Google is using nVidia GPUs. More than that, I'd expect Google to still be something like 90% on nVidia GPUs. You can't really check of course. Maybe I'm an idiot and it's 50%.
But you can see how that works: go to colab.research.google.com. Type in some code ... "!nvidia-smi" for instance. Click on the down arrow next to "connect", and select change runtime type. 3 out of 5 GPU options are nVidia GPUs.
Frankly, unless you rewrite your models you don't really have a choice but using nVidia GPUs, thanks to, ironically, Facebook (authors of pytorch). There is pytorch/XLA automatic translation to TPU but it doesn't work for "big" models. And as a point of advice: you want stuff to work on TPUs? Do what Googlers do: use Jax ( https://github.com/jax-ml/jax ), oh, and look at the commit logs of that repository to get your mind blown btw.
In other words, Google rents out nVidia GPUs to their cloud customers (with the hardware physically present in Google datacenters).

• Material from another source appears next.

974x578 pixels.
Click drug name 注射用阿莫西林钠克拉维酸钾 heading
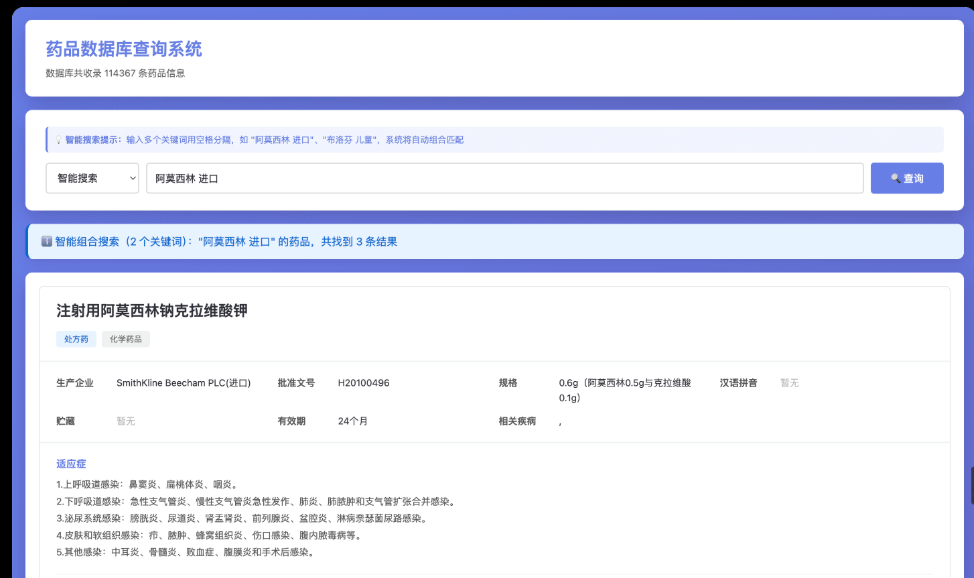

> Frankly, unless you rewrite your models you don't really have a choice but using nVidia GPUs, thanks to, ironically, Facebook (authors of pytorch). There is pytorch/XLA automatic translation to TPU but it doesn't work for "big" models. And as a point of advice: you want stuff to work on TPUs?
I don't understand what you mean, most models aren't anywhere near big in terms of code complexity, once you have the efficient primitives to build on (like you have an efficient hardware-accerated matmul, backprop, flash attention, etc.) these models are in the sub-thousand LoC territory and you can even vibe-convert from one environment to another.
That's kind of a shock to realize how simple the logic behind LLMs is.
I still agree with you, Google is most likely still using Nvidia chips in addition to TPUs.